» **KURZE AUFGABE A**:
Wo wird der Baatzbauer laut dem Textauszug eingesperrt?

» **VORLIEGENDER TEXTAUSZUG**:
────────────────────────────────────────
Es ist ein echter Krimi in drei Akten. Eine tote Moorwirtin im Bett, eine nicht recht viel lebendigere Großbäuerin mit dem Gesicht im Kuhfladen, und überall scheint nur der Allmächtige seine Finger im Spiel zu haben. Verdächtigt werden können viele. Sind es die Totengräber, die vom Amt für Bestattungen und sonstige freudige Familienereignisse nun nur noch pro Leiche abgerechnet werden? Oder war es die vermeintliche Erbin Lena, die passgenau auftritt, nachdem die Moorwirtin ihren letzten Atemzug tat? Oder zeigt sich gar ein Schuster verantwortlich, der sich durch Mord endlich Ruhe von seinen zwei bissigen Verehrerinnen erhoffte?

Es bleibt Philomenas Gespensterfluch, der das Dorf in Unruhe versetzt. „Seelen, de durch eier Streben einst verlieren moi ihr Leben, solln als Geister euch recht plagen, bis ihr lernts, aa zu entsagen!“ Denn so hatte das Dorf zwar eine Wirtin und eine Bäuerin weniger, doch dafür merkwürdige Vorkommnisse und gar schaurige Ereignisse mehr. Türen gehen auf und zu, Dinge liegen an einem anderen Platz, der Baatzbauer wird im Klohäusl eingesperrt. Erst, als die Protagonisten lernen, materiellen Verzicht zu üben, geht die Welt im Moor wieder seinen althergebrachten Lauf.
────────────────────────────────────────
» **KURZE AUFGABE B**:
Gib in den Datensätzen alles von der Zeile mit „Task: Open the Darts category“ bis hinunter zur Zeile mit „Looking at the screenshot, I should coord(330,577).“ noch einmal wieder. Tausche dabei „Instruction“ gegen „Directive“ aus und lass alles andere unverändert.
────────────────────────────────────────
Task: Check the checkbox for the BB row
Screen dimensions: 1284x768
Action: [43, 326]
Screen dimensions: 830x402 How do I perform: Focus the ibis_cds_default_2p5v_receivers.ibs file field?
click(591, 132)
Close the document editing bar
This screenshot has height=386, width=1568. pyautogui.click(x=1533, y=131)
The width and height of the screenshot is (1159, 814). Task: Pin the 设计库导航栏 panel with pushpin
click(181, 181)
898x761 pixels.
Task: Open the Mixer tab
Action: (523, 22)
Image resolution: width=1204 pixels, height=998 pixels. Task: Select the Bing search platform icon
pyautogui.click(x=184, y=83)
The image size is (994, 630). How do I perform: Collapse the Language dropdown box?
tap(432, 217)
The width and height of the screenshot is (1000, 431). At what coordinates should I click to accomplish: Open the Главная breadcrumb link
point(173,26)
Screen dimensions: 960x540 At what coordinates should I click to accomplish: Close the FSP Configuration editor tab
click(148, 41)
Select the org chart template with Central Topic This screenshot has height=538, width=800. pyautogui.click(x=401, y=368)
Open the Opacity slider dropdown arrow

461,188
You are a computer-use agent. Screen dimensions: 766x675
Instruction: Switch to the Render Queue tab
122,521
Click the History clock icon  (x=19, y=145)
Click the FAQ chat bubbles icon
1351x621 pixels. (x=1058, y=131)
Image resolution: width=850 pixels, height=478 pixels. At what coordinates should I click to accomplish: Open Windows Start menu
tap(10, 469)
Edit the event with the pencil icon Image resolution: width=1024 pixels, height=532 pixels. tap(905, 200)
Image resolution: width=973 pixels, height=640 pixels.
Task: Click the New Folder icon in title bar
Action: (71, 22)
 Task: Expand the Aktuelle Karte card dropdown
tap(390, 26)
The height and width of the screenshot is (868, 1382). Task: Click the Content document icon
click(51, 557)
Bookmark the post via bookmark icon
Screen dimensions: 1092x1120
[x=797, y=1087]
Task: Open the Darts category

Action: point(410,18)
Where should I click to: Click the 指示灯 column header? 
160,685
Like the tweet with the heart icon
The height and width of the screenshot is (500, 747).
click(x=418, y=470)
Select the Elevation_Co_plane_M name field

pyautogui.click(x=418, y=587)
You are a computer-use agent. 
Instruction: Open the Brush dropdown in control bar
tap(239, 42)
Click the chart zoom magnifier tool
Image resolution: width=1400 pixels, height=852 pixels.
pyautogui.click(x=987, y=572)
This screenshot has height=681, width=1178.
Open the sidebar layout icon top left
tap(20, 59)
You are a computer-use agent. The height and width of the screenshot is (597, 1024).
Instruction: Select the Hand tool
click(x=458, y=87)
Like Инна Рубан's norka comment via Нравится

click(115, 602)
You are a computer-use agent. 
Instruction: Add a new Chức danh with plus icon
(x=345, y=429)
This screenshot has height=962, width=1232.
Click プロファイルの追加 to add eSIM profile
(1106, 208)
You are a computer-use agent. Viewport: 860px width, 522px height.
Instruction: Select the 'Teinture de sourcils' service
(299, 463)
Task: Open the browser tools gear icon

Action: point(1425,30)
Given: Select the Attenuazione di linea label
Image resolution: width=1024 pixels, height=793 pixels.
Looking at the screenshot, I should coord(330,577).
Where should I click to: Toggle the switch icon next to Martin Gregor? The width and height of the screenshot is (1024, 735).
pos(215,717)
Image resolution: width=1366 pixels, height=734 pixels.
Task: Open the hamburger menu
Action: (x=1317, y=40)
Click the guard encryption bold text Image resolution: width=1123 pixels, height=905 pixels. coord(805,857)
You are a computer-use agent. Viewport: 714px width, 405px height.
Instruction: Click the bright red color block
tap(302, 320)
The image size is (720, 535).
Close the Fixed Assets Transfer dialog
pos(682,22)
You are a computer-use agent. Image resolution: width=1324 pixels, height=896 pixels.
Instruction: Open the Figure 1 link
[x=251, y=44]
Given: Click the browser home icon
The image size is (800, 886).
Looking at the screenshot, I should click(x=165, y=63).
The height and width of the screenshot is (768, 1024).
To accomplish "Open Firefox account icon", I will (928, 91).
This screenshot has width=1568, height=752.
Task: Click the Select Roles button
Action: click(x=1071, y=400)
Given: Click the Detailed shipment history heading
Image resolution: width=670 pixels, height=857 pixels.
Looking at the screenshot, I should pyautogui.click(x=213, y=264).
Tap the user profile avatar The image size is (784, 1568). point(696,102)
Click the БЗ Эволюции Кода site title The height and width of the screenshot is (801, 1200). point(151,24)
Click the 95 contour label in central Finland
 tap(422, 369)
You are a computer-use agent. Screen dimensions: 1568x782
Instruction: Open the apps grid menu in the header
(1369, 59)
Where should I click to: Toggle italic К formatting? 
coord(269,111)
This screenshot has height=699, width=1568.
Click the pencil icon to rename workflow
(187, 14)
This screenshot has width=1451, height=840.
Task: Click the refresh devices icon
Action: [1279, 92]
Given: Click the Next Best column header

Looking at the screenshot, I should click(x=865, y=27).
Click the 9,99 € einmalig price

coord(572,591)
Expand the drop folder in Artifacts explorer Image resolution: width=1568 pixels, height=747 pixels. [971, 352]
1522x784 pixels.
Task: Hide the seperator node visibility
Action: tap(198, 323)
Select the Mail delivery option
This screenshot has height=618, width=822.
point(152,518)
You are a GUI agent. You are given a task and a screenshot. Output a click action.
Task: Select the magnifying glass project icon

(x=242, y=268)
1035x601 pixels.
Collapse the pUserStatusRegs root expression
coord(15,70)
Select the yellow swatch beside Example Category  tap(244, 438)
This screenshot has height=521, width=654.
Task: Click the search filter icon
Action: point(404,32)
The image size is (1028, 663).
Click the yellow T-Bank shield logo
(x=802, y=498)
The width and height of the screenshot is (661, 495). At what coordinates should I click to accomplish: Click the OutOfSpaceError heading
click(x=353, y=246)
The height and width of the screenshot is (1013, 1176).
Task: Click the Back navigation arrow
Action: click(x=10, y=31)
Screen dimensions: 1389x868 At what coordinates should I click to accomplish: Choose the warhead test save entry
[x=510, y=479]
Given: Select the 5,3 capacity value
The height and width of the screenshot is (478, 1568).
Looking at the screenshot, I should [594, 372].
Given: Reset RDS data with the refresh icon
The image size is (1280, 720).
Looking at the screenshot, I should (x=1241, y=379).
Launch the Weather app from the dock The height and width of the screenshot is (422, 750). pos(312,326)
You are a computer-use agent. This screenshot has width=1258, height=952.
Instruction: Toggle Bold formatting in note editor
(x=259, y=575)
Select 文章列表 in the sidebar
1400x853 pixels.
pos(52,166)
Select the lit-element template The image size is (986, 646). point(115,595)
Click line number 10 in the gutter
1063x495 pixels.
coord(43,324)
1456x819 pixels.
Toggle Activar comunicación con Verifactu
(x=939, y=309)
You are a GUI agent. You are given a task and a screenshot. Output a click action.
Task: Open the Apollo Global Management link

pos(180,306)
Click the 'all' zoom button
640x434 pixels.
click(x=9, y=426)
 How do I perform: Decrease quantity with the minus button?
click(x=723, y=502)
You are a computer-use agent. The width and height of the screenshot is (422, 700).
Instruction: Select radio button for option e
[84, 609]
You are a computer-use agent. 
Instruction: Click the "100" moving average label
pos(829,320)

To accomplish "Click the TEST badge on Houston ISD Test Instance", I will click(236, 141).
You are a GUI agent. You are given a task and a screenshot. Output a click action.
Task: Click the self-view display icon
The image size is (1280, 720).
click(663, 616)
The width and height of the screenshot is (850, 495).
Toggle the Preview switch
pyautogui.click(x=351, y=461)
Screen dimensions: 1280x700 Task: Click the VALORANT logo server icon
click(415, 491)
────────────────────────────────────────
» **ANTWORT A**:
Im Klohäusl.

» **ANTWORT B**:
Task: Open the Darts category

Action: point(410,18)
Where should I click to: Click the 指示灯 column header? 
160,685
Like the tweet with the heart icon
The height and width of the screenshot is (500, 747).
click(x=418, y=470)
Select the Elevation_Co_plane_M name field

pyautogui.click(x=418, y=587)
You are a computer-use agent. 
Directive: Open the Brush dropdown in control bar
tap(239, 42)
Click the chart zoom magnifier tool
Image resolution: width=1400 pixels, height=852 pixels.
pyautogui.click(x=987, y=572)
This screenshot has height=681, width=1178.
Open the sidebar layout icon top left
tap(20, 59)
You are a computer-use agent. The height and width of the screenshot is (597, 1024).
Directive: Select the Hand tool
click(x=458, y=87)
Like Инна Рубан's norka comment via Нравится

click(115, 602)
You are a computer-use agent. 
Directive: Add a new Chức danh with plus icon
(x=345, y=429)
This screenshot has height=962, width=1232.
Click プロファイルの追加 to add eSIM profile
(1106, 208)
You are a computer-use agent. Viewport: 860px width, 522px height.
Directive: Select the 'Teinture de sourcils' service
(299, 463)
Task: Open the browser tools gear icon

Action: point(1425,30)
Given: Select the Attenuazione di linea label
Image resolution: width=1024 pixels, height=793 pixels.
Looking at the screenshot, I should coord(330,577).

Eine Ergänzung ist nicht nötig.